Quando Jair Bolsonaro era già a Pisa, a farsi un selfie sotto la Torre Pendente con una rider sua connazionale prima di ripartire per il Brasile, Matteo Salvini continuava a chiedersi dove fossero finiti i (presunti) alleati di un centrodestra ancora una volta plasticamente diviso. Al di là delle giustificazioni ufficiali, che vedevano il sindaco fratello d’Italia Alessandro Tomasi a Firenze per un incontro con Eugenio Giani, e la sempre dinamica vicesindaca forzista Anna Maria Celesti colta da un’improvvisa influenza, la risposta era tutta nelle parole con cui il vescovo Tardelli aveva bollato, in anticipo, l’avvenimento del giorno: “La commemorazione dei defunti è una particolare opera di misericordia dei cristiani, e non può né deve essere oggetto di odiose strumentalizzazioni da parte di qualsiasi parte politica”. E sia Tomasi che Celesti sono cristiani devoti, che hanno seguito la dichiarata diserzione del loro vescovo alla cerimonia.
Questo Salvini lo sapeva. E se non fosse sempre più distaccato dalla realtà avrebbe anche potuto, e dovuto, immaginare che la sua giornata pistoiese sarebbe andata a finire male. Così, mentre il leader della Lega si affidava a parole di circostanza (“Bolsonaro è un capo di Stato venuto a omaggiare i suoi caduti morti per la libertà degli italiani, mi sarebbe piaciuto che tutti intervenissero a questa importante ricorrenza”), ricevendo un cambio un silenzio glaciale da Fdi e Fi, le uniche notizie che gli arrivavano sullo smartphone erano quelle sul nuovo libro di Bruno Vespa, a cui Giancarlo Giorgetti ha confidato di sognare la Lega nei Popolari europei, notoriamente durissimi con il più che discusso presidente brasiliano.
Intanto in piazza del Duomo facevano la loro bella figura le 250-300 persone che animavano il presidio di protesta contro Bolsonaro (e Salvini). In prima fila l’associazione Palomar dell’ex sindaco Bertinelli, poi la sinistra cittadina in tutte le sue declinazioni, l’Arci, Libera e altre realtà più piccole dell’associazionismo cittadino. “Una bella giornata di antifascismo”, ha tirato le somme Ivano Bechini di Rifondazione comunista.
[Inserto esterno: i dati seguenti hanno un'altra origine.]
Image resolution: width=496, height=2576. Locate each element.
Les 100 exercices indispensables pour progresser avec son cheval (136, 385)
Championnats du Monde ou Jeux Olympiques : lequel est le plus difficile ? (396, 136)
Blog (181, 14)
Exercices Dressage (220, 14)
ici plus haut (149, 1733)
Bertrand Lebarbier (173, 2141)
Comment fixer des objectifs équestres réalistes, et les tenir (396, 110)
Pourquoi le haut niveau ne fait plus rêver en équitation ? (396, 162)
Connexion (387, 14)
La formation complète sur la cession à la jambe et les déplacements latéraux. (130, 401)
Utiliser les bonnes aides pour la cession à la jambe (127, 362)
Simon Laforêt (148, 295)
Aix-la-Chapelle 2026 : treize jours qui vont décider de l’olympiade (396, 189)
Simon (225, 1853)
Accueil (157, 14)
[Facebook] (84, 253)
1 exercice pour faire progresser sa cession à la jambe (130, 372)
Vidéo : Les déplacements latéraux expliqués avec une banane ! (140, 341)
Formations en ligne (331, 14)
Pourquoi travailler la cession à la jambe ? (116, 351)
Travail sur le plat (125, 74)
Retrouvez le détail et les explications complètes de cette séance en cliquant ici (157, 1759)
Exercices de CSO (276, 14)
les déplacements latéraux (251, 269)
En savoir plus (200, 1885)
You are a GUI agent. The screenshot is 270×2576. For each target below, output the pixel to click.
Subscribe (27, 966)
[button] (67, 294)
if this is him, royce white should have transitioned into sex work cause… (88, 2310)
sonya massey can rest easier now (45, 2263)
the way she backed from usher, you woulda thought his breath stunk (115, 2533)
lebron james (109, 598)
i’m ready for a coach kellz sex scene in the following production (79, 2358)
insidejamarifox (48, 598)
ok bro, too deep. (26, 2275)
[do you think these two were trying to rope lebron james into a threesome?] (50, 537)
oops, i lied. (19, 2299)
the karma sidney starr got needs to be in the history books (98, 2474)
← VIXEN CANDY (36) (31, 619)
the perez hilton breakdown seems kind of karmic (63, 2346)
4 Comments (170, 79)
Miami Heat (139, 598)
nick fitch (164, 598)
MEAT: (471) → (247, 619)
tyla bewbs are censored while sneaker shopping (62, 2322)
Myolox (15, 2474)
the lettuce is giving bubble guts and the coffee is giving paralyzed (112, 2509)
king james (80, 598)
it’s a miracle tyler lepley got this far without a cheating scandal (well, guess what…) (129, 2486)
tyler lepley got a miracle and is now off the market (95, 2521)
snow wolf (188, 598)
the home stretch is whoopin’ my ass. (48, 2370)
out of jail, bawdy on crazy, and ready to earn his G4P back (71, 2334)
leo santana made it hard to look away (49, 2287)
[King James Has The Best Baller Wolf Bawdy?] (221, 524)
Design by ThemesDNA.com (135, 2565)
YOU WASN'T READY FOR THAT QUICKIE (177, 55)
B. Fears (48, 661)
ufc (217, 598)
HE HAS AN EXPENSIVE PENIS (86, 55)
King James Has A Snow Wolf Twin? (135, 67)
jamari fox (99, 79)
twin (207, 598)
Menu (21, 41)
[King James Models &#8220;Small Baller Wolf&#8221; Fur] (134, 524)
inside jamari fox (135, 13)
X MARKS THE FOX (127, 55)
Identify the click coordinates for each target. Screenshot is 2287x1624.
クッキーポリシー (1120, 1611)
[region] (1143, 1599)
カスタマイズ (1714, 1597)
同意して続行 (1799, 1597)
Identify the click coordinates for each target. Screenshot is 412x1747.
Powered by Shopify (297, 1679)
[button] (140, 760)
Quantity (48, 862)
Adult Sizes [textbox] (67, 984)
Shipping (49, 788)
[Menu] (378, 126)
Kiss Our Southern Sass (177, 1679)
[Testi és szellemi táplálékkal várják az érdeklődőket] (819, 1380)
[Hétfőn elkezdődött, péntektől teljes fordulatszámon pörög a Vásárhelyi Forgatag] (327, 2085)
Mentre le telecamere dei media nazionali, impegnate nel dar conto sia della commemorazione al cimitero di San Rocco che delle proteste cittadine, fotografavano una situazione di assoluta tranquillità per una manifestazione corroborata anche dalle parole del Pd (“La presenza di Bolsonaro a Pistoia è un’offesa alla città”), e dei 5 Stelle (“Quella di Bolsonaro è stata una visita indigesta”).
Nel pomeriggio infine c’è stata la seconda manifestazione, quella organizzata da Anpi, Cgil e ancora Arci e Libera, ancor più partecipata – ai manifestanti del mattino si sono aggiunti quelli più “moderati”, dem e pentastellati di fede contiana – e al tempo stesso più istituzionale. Perché al cimitero di San Rocco, dove sorge il monumento votivo in memoria dei 462 soldati brasiliani che hanno perso la vita combattendo sulla Linea Gotica tra l’ottobre del ’44 e la primavera del ’45, ogni anno i pistoiesi si raccolgono per ricordare e ringraziare, in silenzio, quei ragazzi di vent’anni catapultati in un altro continente per contribuire, con la loro vita, alla sconfitta del nazifascismo. E se la trentina di emigrati brasiliani che al mattino avevano applaudito l’arrivo di Bolsonaro, cantando l’inno e sventolando bandiere del loro paese, potevano avere qualche attenuante, Salvini e i leghisti cittadini che lo accompagnavano non ne avevano una che una, nonostante la difesa d’ufficio che il Carroccio ha poi affidato al governatore veneto Luca Zaia.